BEGIN Extract provided

The National Endowment for the Arts (NEA) has approved funding for a clinical trial led by Aston K. McCullough, assistant professor of dance science in the department of music and dance.
The purpose of this two-year trial, which began in May 2019, is to determine the effects of a group-based dance/movement program on physical and mental health in women who are survivors of domestic/intimate partner violence. Specifically, the study seeks to confirm a dose-response relationship between exposures to group-based dance/movement, post-traumatic stress disorder (PTSD) symptoms and changes in heart rate variability among survivors.
The $190,000 trial is funded largely by a $95,000 Research: Art Works award from the NEA, with additional support from the Laurie M. Tisch Illumination Fund. The NEA Research: Art Works grant program aims to address the current dearth of available studies that rigorously evaluate the impact of the arts on various aspects of health, development and society. The Laurie M. Tisch Illumination Fund is a New York City-based foundation that strives to improve access and opportunity for all New Yorkers. The grant is provided through its Arts in Health initiative, which supports organizations using the arts to address health issues affecting New Yorkers, with particular attention to increasing access to care and addressing disparities in health outcomes.
The dance/movement intervention implements Gibney's community action model, which was designed in collaboration with artists, clinical experts and survivors. Gibney is a New York City-based organization focused on the performing arts and social justice. Its mission is to tap into the vast potential of movement, creativity and performance to effect social change and personal transformation. Within Gibney’s community action model, professional dancers share tools of choice, self-expression, collaboration and self-care with survivors of intimate partner violence through dance/movement workshops. Early results from a feasibility study led by McCullough showed that an eight-session exposure to Gibney’s group-based dance/movement intervention significantly reduced PTSD symptoms in survivors of domestic or intimate partner violence when compared to a usual care control group. Given these promising findings, the current study will increase the number exposures to dance/movement in order to better understand the relationship between dance and wellness in survivors.
McCullough, the principal investigator (PI) for the trial, will be joined by co-investigators Kara Gilmour, Gibney’s senior director of community action and strategic initiatives; Yasemin Ozumerzifon, Gibney’s director of community action, along with Allison Ross, deputy clinical director at Sanctuary for Families, New York’s leading service provider and advocate for survivors of domestic violence and other forms of gender-based abuse.
“I believe that the interdisciplinary team that we’ve assembled has been key to this project’s success to date,” commented McCullough. “Each person brings a unique specialization or expertise to the study, with domain knowledge extending across the fields of kinesiology, statistics, dance and mental health. I’m grateful to be working with such a talented group of people who are committed to understanding the benefits of dance in the lives of survivors.”

END Extract provided
BEGIN Entries supplied

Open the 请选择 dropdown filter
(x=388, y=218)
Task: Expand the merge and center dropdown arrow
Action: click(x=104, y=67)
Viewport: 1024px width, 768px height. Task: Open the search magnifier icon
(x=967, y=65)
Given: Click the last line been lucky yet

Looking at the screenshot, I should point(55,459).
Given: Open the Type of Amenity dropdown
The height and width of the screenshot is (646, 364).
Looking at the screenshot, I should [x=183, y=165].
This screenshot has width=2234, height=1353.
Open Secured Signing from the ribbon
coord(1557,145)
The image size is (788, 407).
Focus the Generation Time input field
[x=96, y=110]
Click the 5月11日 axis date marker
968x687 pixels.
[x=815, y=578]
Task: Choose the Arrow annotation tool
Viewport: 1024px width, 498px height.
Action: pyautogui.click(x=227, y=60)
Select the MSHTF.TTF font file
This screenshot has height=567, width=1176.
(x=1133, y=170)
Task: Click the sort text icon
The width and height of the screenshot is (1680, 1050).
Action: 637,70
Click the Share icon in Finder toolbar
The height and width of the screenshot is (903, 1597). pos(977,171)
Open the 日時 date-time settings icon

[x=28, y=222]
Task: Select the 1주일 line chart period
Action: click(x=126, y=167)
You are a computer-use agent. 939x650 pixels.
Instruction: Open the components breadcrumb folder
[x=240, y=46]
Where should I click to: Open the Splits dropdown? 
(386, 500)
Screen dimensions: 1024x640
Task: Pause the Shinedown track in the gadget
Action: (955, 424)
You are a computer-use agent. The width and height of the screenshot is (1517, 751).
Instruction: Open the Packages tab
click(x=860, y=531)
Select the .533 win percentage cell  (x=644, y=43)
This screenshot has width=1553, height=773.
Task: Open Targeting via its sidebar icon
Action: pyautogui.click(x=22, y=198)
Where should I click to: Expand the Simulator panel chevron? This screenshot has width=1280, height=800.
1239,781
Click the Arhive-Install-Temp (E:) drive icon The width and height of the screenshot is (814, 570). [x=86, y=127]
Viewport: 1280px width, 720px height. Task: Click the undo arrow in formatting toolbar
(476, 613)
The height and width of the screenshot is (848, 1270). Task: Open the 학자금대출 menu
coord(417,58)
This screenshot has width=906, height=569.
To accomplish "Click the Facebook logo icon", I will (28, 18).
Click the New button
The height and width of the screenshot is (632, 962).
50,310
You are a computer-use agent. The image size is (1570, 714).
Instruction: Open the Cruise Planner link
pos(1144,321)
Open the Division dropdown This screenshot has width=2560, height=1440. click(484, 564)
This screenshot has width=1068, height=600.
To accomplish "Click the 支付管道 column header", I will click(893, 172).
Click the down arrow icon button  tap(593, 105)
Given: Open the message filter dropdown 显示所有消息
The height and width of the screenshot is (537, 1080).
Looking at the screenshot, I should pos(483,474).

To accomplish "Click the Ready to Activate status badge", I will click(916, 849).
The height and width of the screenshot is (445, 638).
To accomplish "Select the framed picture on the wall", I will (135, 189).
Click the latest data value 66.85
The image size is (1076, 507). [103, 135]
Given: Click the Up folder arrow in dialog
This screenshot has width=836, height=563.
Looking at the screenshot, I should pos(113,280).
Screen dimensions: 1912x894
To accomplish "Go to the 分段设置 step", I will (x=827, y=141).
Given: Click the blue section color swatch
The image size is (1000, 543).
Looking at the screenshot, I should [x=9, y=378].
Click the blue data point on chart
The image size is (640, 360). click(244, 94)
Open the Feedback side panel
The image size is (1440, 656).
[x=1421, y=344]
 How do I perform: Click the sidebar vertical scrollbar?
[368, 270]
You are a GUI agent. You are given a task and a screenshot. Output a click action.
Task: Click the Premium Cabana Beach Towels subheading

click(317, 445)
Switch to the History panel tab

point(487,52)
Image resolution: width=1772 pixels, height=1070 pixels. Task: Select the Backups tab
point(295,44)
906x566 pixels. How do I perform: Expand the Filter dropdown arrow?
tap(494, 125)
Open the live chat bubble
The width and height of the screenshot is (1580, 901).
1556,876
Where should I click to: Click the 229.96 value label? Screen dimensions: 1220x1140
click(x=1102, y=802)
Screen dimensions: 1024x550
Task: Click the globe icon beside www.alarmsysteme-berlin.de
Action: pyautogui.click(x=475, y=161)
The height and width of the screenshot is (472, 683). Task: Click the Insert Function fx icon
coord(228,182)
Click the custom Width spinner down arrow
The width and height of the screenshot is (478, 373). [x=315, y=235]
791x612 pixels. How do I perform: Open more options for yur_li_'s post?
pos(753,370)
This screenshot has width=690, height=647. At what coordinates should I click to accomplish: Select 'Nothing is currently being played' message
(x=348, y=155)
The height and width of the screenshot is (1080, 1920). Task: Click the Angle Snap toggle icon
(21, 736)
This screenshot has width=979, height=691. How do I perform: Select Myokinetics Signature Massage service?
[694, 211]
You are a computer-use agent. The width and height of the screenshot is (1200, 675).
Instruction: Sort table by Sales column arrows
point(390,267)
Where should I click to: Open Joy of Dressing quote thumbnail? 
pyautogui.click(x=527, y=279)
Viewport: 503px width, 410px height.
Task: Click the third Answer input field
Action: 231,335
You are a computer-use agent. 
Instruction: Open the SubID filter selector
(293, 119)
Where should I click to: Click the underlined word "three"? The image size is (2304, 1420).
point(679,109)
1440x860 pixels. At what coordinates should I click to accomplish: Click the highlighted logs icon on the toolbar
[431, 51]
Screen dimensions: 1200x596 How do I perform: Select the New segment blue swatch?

END Entries supplied

List of tasks.
[A] Answer these questions using the article on the dance trial:
(i) In what month and year did the two-year trial begin?
(ii) What is the dollar amount of the Research: Art Works award from the NEA?
(iii) What position does Allison Ross hold at Sanctuary for Families?
[B] Repeat everything in the article on the dance trial from "The purpose of" down to "variability among survivors.", word for word.

Expected results.
[A]
(i) May 2019
(ii) $95,000
(iii) Deputy clinical director

[B]
The purpose of this two-year trial, which began in May 2019, is to determine the effects of a group-based dance/movement program on physical and mental health in women who are survivors of domestic/intimate partner violence. Specifically, the study seeks to confirm a dose-response relationship between exposures to group-based dance/movement, post-traumatic stress disorder (PTSD) symptoms and changes in heart rate variability among survivors.